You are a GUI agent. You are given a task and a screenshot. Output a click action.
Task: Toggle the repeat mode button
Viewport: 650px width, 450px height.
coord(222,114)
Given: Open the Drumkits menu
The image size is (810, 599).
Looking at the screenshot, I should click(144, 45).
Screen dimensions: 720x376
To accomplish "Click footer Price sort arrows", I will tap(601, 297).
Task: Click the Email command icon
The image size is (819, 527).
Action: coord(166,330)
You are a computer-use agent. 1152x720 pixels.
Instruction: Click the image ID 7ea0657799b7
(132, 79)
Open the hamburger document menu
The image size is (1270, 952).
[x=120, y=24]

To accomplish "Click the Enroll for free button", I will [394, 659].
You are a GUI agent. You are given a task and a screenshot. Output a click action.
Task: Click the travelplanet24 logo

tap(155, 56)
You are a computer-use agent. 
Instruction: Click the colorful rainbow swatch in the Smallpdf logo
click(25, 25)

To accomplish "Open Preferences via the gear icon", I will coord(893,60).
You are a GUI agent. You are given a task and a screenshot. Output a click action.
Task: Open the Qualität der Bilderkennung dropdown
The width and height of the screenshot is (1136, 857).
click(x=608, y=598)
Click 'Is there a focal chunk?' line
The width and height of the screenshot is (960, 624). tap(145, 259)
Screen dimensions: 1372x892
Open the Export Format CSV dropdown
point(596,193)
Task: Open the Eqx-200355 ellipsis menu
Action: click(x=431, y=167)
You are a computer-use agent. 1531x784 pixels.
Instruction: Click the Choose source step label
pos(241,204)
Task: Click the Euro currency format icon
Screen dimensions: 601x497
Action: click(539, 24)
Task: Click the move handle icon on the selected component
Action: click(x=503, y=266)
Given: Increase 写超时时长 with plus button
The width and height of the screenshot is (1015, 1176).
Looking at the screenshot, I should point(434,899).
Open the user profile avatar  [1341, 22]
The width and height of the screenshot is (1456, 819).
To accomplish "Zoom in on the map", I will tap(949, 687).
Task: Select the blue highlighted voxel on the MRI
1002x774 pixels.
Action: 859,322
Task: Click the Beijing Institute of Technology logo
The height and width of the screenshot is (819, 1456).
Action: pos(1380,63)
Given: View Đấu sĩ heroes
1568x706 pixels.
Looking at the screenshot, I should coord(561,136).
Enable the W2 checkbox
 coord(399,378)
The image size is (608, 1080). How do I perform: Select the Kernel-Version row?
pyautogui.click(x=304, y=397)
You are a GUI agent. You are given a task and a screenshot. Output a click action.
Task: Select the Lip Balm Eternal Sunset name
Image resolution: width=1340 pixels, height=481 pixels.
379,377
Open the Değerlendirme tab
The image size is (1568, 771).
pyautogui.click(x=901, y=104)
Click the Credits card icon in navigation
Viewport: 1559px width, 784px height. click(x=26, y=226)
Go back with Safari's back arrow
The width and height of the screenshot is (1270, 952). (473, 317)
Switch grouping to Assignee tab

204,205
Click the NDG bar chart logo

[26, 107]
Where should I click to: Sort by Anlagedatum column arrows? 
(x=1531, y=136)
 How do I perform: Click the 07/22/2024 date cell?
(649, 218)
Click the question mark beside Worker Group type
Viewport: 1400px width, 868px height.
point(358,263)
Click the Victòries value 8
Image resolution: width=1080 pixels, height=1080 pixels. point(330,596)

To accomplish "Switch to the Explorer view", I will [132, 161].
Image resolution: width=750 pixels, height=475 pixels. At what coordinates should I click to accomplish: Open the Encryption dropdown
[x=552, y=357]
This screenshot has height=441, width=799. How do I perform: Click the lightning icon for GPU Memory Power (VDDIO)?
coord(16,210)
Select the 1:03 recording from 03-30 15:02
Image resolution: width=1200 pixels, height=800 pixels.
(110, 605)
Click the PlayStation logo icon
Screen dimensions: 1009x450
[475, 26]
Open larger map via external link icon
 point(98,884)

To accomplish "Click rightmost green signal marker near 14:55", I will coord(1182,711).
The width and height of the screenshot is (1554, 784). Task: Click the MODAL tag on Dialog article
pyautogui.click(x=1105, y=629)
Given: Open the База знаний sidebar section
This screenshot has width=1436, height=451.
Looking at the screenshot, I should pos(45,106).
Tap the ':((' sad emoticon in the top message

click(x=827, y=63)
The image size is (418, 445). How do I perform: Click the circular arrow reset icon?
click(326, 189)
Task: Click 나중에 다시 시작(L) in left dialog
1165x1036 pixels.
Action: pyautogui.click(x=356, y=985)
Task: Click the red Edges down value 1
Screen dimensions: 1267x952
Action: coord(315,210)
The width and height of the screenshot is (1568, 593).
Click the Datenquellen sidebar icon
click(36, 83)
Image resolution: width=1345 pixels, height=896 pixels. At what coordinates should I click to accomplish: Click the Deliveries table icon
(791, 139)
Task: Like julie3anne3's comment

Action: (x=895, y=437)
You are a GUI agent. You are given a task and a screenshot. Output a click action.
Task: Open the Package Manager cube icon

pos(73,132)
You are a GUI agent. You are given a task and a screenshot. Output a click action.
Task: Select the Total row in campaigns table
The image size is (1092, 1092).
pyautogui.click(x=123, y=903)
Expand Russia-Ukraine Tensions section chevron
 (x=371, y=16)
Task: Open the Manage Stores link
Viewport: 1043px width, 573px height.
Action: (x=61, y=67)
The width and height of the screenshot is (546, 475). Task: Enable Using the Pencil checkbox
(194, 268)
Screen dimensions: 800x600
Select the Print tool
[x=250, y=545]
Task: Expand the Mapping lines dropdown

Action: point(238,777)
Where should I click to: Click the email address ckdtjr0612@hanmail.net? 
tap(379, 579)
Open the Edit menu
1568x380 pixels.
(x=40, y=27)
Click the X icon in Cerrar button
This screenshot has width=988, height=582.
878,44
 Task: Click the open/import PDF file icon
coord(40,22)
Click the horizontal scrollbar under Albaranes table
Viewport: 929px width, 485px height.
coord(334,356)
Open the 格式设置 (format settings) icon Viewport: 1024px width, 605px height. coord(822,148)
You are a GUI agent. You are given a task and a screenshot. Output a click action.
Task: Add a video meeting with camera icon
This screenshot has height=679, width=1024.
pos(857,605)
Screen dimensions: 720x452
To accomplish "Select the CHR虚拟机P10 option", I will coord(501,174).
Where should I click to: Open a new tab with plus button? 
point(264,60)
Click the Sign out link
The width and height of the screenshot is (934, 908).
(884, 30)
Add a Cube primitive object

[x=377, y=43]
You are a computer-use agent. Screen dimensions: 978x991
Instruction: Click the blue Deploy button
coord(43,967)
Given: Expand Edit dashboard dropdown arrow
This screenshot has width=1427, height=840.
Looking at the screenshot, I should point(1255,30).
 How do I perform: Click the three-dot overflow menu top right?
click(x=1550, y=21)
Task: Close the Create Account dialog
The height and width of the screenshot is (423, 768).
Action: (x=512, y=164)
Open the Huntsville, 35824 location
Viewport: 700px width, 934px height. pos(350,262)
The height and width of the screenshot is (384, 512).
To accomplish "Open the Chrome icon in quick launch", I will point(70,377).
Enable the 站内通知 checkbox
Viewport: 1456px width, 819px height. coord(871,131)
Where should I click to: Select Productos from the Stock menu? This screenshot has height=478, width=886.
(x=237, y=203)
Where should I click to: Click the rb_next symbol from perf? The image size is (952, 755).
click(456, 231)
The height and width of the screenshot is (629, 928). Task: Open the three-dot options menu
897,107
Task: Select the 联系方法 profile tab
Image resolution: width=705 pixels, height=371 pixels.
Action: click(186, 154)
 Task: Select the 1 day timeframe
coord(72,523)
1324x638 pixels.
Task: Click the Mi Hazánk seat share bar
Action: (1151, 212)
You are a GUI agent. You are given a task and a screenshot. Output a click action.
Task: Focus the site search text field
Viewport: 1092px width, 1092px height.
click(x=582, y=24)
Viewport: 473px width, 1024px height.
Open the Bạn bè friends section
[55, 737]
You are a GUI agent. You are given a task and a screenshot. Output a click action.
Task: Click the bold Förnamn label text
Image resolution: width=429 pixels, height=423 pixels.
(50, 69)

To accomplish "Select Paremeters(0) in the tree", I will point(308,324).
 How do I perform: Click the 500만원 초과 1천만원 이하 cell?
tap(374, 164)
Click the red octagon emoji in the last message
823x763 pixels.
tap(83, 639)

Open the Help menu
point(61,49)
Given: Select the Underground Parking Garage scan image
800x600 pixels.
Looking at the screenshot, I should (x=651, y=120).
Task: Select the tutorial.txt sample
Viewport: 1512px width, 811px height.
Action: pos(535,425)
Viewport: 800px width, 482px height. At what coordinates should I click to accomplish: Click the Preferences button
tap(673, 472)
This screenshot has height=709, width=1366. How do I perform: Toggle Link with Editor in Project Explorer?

■ ■ ■ ■

:: What the exercise asks ::
Reproduce the records above verbatim, from the start of the records through the line containing "pos(241,204)".

:: Response to the exercise ::
You are a GUI agent. You are given a task and a screenshot. Output a click action.
Task: Toggle the repeat mode button
Viewport: 650px width, 450px height.
coord(222,114)
Given: Open the Drumkits menu
The image size is (810, 599).
Looking at the screenshot, I should click(144, 45).
Screen dimensions: 720x376
To accomplish "Click footer Price sort arrows", I will tap(601, 297).
Task: Click the Email command icon
The image size is (819, 527).
Action: coord(166,330)
You are a computer-use agent. 1152x720 pixels.
Instruction: Click the image ID 7ea0657799b7
(132, 79)
Open the hamburger document menu
The image size is (1270, 952).
[x=120, y=24]

To accomplish "Click the Enroll for free button", I will [394, 659].
You are a GUI agent. You are given a task and a screenshot. Output a click action.
Task: Click the travelplanet24 logo

tap(155, 56)
You are a computer-use agent. 
Instruction: Click the colorful rainbow swatch in the Smallpdf logo
click(25, 25)

To accomplish "Open Preferences via the gear icon", I will coord(893,60).
You are a GUI agent. You are given a task and a screenshot. Output a click action.
Task: Open the Qualität der Bilderkennung dropdown
The width and height of the screenshot is (1136, 857).
click(x=608, y=598)
Click 'Is there a focal chunk?' line
The width and height of the screenshot is (960, 624). tap(145, 259)
Screen dimensions: 1372x892
Open the Export Format CSV dropdown
point(596,193)
Task: Open the Eqx-200355 ellipsis menu
Action: click(x=431, y=167)
You are a computer-use agent. 1531x784 pixels.
Instruction: Click the Choose source step label
pos(241,204)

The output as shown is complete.